Vind je het verrassend dat rendieren, die veel van hun tijd in de sneeuw doorbrengen, geen koude voeten krijgen? Of dat dolfijnen, wiens dunne zwemvliezen constant door koel water glijden, slagen er nog steeds in om een zeer actieve levensstijl na te streven? Een speciale aanpassing van de bloedsomloop, bekend als tegenstroom-warmte-uitwisseling, stelt beide dieren in staat om de juiste lichaamstemperatuur in hun lichaam te behouden extremiteiten, en dit is slechts een van de vele slimme aanpassingen die zoogdieren de afgelopen honderd miljoen jaar hebben ontwikkeld om hen te helpen omgaan met variabele temperaturen.
Zoogdieren zijn endotherm
Alle zoogdieren zijn endotherm - dat wil zeggen dat ze hun eigen lichaamstemperatuur behouden en reguleren, ongeacht de externe omstandigheden. (Koelbloedige gewervelde dieren, zoals slangen en schildpadden, zijn ectotherm.) In zoogdieren overal ter wereld komen zoogdieren dagelijks voor en seizoensgebonden schommelingen in temperatuur en sommige - bijvoorbeeld die van inheemse arctische of tropische habitats - hebben te maken met extreme kou of warmte. Om hun juiste lichaamstemperatuur te behouden, moeten zoogdieren een manier hebben om lichaamswarmte te produceren en te behouden bij koudere temperaturen, en om overtollige lichaamswarmte af te voeren bij warmere temperaturen.

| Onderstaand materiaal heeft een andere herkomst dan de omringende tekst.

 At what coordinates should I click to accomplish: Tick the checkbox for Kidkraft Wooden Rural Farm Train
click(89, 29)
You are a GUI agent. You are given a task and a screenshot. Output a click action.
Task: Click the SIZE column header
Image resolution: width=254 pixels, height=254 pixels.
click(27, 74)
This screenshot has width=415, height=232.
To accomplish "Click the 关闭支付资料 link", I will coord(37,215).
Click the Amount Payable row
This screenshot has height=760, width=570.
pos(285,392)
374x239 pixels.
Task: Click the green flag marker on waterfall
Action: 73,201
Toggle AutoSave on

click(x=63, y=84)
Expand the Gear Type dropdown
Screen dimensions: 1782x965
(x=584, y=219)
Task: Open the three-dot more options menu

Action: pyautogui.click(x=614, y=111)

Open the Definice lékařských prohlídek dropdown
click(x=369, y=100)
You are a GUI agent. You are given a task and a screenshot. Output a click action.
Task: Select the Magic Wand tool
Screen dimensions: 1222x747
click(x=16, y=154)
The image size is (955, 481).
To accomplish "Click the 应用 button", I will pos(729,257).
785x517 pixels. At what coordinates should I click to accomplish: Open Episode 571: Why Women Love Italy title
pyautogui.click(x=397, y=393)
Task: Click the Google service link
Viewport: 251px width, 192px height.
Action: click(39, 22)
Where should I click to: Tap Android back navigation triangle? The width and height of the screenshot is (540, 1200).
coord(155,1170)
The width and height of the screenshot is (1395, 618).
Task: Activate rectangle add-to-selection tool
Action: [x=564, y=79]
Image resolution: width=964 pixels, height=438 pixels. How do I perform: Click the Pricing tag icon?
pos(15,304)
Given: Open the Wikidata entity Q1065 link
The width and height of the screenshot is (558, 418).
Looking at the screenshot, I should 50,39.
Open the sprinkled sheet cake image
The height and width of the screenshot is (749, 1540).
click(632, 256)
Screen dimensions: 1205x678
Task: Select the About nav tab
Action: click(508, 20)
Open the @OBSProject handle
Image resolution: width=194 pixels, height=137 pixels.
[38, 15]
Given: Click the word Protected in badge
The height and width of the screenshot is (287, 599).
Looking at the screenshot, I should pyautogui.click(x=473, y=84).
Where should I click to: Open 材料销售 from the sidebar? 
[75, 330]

De mechanismen die zoogdieren hebben om warmte te produceren, omvatten cellulair metabolisme, aanpassingen van de bloedsomloop en gewone, ouderwetse rillingen. Cellulair metabolisme is het chemische proces dat constant plaatsvindt in cellen, waarbij organische moleculen worden afgebroken en geoogst voor hun interne energie; dit proces geeft warmte af en verwarmt het lichaam. Aanpassingen in de bloedsomloop, zoals de bovengenoemde tegenstroom-warmte-uitwisseling, dragen warmte over van de kern van het lichaam van het dier (het hart en de longen) naar de periferie via speciaal ontworpen bloednetwerken schepen. Rillen, wat je waarschijnlijk zelf hebt gedaan, is het gemakkelijkst uit te leggen: dit ruwe proces genereert warmte door de snelle samentrekking en schudden van spieren.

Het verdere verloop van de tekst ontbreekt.